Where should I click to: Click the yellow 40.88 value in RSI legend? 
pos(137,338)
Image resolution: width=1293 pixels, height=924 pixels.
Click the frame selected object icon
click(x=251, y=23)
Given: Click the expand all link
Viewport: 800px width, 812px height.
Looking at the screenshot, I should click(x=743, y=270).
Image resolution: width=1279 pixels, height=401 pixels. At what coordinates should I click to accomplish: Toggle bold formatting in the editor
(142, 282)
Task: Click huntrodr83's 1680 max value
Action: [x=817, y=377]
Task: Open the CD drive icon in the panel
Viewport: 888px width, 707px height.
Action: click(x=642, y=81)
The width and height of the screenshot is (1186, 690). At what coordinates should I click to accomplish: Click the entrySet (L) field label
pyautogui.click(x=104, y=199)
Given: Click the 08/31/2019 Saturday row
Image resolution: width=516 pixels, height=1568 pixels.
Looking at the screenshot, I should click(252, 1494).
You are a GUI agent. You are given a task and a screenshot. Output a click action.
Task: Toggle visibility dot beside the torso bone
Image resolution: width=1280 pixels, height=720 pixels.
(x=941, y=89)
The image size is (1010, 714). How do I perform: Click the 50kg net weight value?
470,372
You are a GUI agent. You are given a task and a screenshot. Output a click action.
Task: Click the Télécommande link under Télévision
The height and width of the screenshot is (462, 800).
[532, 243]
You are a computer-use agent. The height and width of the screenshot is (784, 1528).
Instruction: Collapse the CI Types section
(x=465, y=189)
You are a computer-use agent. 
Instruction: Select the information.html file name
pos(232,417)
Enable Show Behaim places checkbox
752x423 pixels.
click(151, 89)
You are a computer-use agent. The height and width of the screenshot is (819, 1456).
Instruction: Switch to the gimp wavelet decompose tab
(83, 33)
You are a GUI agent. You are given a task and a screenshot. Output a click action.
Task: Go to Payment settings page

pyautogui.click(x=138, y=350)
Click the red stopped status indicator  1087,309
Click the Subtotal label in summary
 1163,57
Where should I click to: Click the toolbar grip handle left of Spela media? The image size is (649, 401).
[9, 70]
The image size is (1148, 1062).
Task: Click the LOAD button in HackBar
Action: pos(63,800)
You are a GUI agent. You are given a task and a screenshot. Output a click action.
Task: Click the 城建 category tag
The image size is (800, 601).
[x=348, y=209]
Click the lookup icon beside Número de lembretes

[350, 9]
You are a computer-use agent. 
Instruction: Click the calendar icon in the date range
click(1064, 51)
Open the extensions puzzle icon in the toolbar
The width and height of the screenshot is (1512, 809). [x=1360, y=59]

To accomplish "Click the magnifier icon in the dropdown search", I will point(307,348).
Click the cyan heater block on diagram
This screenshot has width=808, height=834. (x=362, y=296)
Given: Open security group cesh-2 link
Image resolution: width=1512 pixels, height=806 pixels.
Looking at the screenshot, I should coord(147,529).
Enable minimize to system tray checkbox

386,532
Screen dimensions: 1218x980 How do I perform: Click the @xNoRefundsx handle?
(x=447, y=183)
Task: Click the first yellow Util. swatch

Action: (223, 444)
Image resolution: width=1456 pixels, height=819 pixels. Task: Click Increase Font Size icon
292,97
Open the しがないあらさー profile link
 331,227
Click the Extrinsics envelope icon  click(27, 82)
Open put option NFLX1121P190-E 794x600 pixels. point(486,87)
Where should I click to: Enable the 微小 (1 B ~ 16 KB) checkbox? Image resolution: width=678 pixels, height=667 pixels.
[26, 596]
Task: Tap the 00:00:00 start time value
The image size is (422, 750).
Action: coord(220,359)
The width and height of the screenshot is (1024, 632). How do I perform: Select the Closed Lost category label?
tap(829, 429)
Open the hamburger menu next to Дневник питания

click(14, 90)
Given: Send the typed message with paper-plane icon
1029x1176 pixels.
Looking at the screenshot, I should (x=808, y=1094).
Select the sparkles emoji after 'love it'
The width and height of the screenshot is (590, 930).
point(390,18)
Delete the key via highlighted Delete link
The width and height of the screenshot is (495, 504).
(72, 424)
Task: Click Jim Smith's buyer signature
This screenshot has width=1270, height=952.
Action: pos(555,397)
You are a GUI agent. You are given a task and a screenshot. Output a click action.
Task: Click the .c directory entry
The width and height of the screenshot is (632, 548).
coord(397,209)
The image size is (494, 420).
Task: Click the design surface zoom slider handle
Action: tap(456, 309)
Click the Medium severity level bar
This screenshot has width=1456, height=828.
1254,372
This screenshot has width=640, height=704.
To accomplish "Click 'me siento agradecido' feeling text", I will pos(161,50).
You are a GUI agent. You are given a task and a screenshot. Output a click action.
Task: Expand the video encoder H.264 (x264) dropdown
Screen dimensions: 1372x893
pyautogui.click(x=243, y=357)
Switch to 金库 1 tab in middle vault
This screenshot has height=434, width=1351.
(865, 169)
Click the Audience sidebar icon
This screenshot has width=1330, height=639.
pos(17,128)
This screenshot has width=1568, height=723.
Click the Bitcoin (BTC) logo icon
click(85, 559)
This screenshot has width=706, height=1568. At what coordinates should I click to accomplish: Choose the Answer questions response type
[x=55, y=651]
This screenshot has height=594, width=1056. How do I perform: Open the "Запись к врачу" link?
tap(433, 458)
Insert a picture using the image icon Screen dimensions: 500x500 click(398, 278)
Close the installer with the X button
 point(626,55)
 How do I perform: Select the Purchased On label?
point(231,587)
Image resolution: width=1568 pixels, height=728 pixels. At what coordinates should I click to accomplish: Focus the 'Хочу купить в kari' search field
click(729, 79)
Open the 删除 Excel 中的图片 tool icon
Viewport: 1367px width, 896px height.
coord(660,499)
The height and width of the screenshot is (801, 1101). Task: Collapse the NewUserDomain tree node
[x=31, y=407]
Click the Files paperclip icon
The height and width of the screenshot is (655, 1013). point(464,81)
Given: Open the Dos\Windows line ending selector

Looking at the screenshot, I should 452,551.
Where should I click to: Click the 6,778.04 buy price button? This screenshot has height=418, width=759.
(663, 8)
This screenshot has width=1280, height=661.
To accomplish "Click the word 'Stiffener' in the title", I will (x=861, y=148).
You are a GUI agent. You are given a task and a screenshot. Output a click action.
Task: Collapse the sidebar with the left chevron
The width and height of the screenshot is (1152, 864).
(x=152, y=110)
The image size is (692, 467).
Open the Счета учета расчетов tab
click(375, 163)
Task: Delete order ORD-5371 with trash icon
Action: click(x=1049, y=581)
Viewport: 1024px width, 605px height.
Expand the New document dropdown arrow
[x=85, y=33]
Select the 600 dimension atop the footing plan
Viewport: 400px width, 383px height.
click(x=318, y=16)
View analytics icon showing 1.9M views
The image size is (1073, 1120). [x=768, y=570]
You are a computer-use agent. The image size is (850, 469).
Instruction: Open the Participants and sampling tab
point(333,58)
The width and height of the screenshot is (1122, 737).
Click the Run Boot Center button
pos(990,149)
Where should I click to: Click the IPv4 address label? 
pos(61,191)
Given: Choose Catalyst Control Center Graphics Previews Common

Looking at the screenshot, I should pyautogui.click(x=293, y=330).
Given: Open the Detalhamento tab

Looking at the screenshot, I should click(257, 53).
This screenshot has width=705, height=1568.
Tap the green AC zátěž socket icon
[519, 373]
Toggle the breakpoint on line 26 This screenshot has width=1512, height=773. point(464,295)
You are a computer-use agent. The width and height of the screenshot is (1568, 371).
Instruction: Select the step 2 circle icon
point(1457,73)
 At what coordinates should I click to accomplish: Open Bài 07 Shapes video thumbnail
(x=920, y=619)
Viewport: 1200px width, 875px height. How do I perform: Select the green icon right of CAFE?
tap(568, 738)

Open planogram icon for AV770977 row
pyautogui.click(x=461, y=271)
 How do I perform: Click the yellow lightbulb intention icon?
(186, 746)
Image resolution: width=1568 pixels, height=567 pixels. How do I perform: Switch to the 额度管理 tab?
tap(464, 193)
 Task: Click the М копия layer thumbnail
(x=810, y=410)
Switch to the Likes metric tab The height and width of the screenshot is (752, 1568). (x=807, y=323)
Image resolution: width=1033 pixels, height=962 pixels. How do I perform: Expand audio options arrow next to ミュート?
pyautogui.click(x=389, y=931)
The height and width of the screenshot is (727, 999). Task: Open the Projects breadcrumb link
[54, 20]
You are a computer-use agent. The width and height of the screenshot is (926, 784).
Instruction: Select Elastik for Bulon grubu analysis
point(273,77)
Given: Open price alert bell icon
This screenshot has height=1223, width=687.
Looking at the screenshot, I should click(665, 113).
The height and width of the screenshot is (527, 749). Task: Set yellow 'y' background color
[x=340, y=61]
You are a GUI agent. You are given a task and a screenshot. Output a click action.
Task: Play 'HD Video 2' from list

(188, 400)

* **OBJECTIVE**: Reproduce the material from its first line through the line containing "Action: [x=817, y=377]", with "expand all" changed to "collapse all" and nothing else altered.

* **COMPLETED TASK**:
Where should I click to: Click the yellow 40.88 value in RSI legend? 
pos(137,338)
Image resolution: width=1293 pixels, height=924 pixels.
Click the frame selected object icon
click(x=251, y=23)
Given: Click the collapse all link
Viewport: 800px width, 812px height.
Looking at the screenshot, I should click(x=743, y=270).
Image resolution: width=1279 pixels, height=401 pixels. At what coordinates should I click to accomplish: Toggle bold formatting in the editor
(142, 282)
Task: Click huntrodr83's 1680 max value
Action: [x=817, y=377]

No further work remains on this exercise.